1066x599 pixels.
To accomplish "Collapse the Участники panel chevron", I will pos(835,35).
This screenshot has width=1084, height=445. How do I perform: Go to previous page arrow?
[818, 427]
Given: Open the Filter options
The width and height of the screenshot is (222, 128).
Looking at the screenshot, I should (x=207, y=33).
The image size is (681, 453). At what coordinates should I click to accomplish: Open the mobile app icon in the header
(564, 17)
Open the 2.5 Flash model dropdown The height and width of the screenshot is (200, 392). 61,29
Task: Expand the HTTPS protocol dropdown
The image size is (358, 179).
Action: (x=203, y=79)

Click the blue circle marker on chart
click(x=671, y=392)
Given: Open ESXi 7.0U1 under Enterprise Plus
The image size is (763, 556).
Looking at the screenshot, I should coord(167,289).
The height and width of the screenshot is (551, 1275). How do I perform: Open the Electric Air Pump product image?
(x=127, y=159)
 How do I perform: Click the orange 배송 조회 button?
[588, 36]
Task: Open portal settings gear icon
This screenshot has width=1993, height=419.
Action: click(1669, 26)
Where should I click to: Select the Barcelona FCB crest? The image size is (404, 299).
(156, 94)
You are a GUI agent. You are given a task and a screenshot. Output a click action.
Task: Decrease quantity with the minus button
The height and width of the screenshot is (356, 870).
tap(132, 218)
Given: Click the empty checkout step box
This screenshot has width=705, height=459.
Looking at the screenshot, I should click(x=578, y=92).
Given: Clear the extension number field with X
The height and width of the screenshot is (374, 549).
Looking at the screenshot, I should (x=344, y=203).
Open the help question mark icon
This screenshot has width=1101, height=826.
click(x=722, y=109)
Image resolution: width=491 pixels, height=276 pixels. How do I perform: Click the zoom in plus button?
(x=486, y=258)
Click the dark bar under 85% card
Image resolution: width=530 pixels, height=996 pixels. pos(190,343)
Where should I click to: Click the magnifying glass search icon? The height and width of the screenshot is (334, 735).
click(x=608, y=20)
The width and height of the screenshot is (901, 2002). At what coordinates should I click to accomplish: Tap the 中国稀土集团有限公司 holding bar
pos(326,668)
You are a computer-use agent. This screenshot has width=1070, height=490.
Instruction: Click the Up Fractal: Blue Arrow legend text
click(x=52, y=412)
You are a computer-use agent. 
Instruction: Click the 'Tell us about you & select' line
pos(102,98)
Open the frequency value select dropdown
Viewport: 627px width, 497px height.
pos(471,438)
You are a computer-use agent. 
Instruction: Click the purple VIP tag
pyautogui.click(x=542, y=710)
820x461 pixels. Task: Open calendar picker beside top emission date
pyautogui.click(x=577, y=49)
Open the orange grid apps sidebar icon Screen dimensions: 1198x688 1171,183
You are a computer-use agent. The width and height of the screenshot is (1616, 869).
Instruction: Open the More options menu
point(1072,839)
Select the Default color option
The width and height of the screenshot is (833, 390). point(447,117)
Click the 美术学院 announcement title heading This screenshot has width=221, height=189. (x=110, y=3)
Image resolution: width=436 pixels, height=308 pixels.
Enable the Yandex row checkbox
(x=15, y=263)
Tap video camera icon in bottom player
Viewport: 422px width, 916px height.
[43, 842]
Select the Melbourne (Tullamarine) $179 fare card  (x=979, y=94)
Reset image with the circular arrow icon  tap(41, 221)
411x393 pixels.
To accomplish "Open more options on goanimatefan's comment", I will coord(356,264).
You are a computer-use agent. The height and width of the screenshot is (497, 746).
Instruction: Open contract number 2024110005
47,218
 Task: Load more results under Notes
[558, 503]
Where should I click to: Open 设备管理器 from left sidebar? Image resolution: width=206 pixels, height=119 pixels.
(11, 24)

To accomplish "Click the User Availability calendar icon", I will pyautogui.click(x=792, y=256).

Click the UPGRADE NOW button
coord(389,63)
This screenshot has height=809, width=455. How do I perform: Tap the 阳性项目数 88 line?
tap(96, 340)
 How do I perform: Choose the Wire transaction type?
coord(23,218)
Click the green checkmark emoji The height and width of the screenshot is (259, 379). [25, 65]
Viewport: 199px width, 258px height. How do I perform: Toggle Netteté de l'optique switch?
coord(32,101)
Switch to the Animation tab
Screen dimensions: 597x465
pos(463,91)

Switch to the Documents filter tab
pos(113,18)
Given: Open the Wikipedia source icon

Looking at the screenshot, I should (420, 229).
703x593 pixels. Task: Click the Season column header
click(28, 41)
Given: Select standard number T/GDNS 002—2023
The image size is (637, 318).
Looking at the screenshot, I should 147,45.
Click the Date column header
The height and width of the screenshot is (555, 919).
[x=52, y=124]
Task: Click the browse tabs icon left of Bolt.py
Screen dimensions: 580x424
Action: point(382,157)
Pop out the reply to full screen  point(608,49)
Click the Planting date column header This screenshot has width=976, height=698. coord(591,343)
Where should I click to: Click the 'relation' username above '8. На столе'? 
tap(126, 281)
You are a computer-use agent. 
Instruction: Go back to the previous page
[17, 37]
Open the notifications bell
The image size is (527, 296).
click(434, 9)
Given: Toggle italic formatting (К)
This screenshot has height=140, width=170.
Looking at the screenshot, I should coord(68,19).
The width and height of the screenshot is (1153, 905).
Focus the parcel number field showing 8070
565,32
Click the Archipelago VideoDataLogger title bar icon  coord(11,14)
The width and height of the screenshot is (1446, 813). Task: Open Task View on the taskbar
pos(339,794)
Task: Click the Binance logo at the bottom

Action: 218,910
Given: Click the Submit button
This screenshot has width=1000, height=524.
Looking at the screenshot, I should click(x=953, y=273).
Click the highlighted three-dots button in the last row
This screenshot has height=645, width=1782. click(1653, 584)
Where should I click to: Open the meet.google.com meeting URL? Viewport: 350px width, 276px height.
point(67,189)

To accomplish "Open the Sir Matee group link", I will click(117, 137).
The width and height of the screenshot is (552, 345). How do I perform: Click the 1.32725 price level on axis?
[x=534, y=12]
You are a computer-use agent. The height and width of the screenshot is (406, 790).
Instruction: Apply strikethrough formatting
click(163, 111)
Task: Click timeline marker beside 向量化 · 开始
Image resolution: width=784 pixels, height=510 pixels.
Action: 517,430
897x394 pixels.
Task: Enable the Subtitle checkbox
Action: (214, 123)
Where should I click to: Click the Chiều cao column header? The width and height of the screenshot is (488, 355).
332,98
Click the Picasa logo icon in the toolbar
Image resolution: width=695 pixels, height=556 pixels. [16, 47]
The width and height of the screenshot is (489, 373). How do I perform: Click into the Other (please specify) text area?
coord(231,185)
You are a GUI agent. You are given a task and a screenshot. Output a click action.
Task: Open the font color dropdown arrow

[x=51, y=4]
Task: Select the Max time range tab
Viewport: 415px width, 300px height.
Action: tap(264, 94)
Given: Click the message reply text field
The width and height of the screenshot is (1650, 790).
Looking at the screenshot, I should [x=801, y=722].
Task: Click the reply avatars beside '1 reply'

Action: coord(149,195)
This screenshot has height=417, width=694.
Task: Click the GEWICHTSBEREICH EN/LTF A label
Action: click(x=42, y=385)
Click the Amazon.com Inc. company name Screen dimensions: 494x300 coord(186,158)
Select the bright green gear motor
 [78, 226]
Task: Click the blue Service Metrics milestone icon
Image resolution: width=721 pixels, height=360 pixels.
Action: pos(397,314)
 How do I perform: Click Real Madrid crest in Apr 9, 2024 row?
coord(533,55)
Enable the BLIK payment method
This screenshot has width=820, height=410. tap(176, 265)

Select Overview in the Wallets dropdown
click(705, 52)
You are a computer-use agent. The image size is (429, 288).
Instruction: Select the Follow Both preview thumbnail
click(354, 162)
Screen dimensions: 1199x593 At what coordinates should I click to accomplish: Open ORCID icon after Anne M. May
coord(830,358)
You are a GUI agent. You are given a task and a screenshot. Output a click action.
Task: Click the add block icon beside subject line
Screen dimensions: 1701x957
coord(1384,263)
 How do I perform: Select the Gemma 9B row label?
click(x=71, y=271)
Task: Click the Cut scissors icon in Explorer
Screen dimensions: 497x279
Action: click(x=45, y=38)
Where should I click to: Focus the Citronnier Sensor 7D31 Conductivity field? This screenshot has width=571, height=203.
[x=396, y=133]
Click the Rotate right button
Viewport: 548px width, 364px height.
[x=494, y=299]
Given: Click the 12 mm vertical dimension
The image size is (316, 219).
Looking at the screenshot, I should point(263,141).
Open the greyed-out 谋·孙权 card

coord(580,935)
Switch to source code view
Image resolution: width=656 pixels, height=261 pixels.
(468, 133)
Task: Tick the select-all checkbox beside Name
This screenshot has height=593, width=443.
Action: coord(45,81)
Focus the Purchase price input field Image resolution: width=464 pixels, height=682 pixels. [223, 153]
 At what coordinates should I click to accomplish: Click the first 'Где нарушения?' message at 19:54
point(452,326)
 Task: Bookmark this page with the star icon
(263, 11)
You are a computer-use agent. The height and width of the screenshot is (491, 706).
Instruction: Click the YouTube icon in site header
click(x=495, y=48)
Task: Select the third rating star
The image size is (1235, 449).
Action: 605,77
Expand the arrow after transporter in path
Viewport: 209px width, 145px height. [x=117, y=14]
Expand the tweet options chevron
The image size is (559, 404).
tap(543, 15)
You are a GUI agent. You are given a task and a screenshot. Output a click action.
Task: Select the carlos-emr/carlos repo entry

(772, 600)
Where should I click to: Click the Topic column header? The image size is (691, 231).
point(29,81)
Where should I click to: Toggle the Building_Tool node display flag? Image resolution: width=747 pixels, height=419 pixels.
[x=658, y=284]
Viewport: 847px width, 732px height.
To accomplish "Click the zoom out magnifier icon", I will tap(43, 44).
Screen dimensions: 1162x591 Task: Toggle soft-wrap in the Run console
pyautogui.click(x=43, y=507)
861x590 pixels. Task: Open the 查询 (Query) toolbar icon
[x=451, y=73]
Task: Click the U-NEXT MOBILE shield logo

### Your objective
Copy the stretch of the records above that runs from the line with "Enable the Yandex row checkbox" through the line with "Given: Toggle italic formatting (К)". Both end lines belong in the copy, and nothing else does.

### Answer area
Enable the Yandex row checkbox
(x=15, y=263)
Tap video camera icon in bottom player
Viewport: 422px width, 916px height.
[43, 842]
Select the Melbourne (Tullamarine) $179 fare card  (x=979, y=94)
Reset image with the circular arrow icon  tap(41, 221)
411x393 pixels.
To accomplish "Open more options on goanimatefan's comment", I will coord(356,264).
You are a computer-use agent. The height and width of the screenshot is (497, 746).
Instruction: Open contract number 2024110005
47,218
 Task: Load more results under Notes
[558, 503]
Where should I click to: Open 设备管理器 from left sidebar? Image resolution: width=206 pixels, height=119 pixels.
(11, 24)

To accomplish "Click the User Availability calendar icon", I will pyautogui.click(x=792, y=256).

Click the UPGRADE NOW button
coord(389,63)
This screenshot has height=809, width=455. How do I perform: Tap the 阳性项目数 88 line?
tap(96, 340)
 How do I perform: Choose the Wire transaction type?
coord(23,218)
Click the green checkmark emoji The height and width of the screenshot is (259, 379). [25, 65]
Viewport: 199px width, 258px height. How do I perform: Toggle Netteté de l'optique switch?
coord(32,101)
Switch to the Animation tab
Screen dimensions: 597x465
pos(463,91)

Switch to the Documents filter tab
pos(113,18)
Given: Open the Wikipedia source icon

Looking at the screenshot, I should (420, 229).
703x593 pixels. Task: Click the Season column header
click(28, 41)
Given: Select standard number T/GDNS 002—2023
The image size is (637, 318).
Looking at the screenshot, I should 147,45.
Click the Date column header
The height and width of the screenshot is (555, 919).
[x=52, y=124]
Task: Click the browse tabs icon left of Bolt.py
Screen dimensions: 580x424
Action: point(382,157)
Pop out the reply to full screen  point(608,49)
Click the Planting date column header This screenshot has width=976, height=698. coord(591,343)
Where should I click to: Click the 'relation' username above '8. На столе'? 
tap(126, 281)
You are a computer-use agent. 
Instruction: Go back to the previous page
[17, 37]
Open the notifications bell
The image size is (527, 296).
click(434, 9)
Given: Toggle italic formatting (К)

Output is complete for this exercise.